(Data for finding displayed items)
--------

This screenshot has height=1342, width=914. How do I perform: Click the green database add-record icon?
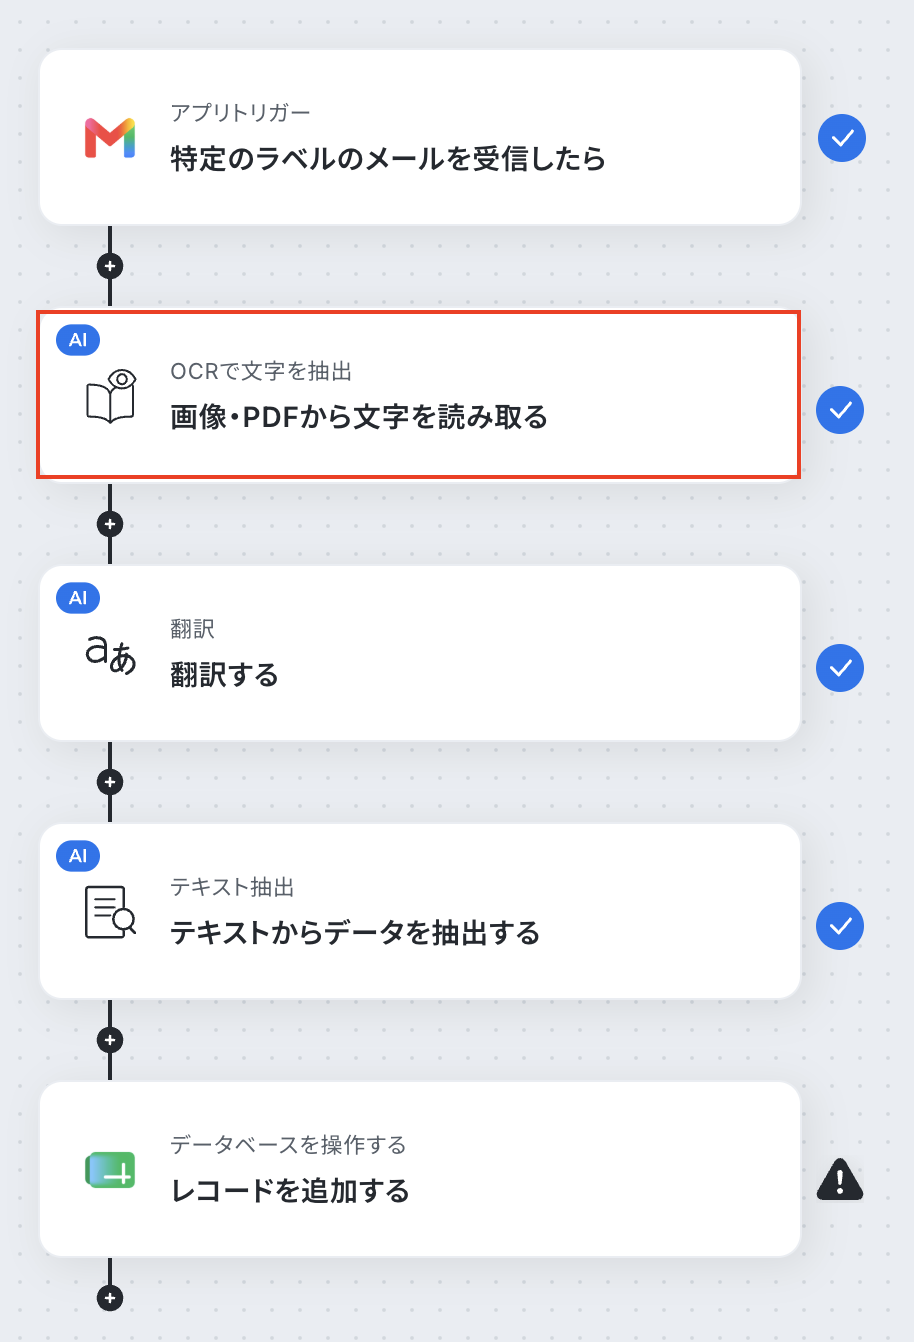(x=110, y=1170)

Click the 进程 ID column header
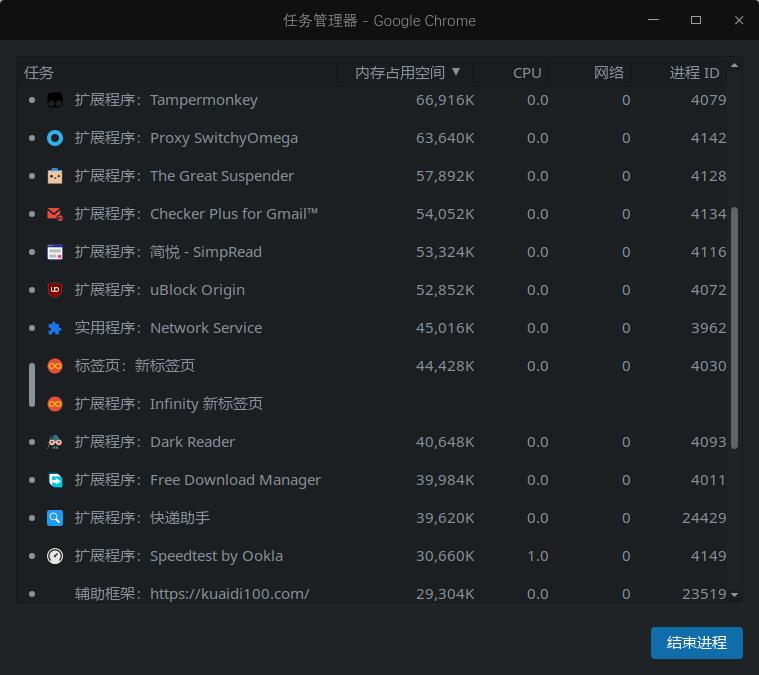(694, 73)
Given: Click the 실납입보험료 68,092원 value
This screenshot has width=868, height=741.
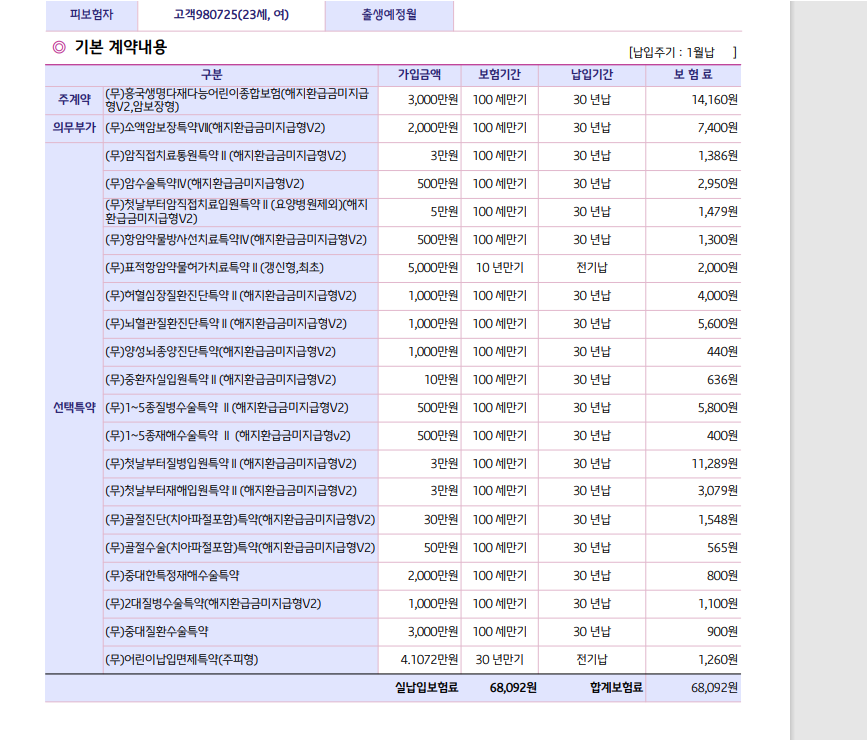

--------

Edit the data above by replacing every "screenshot" with "image" and leaving everything else unchanged. Omit the pictures from your version.

This image has height=1342, width=914. How do I perform: Click the green database add-record icon?
(x=110, y=1170)

Click the 进程 ID column header
(694, 73)
Given: Click the 실납입보험료 68,092원 value
This image has width=868, height=741.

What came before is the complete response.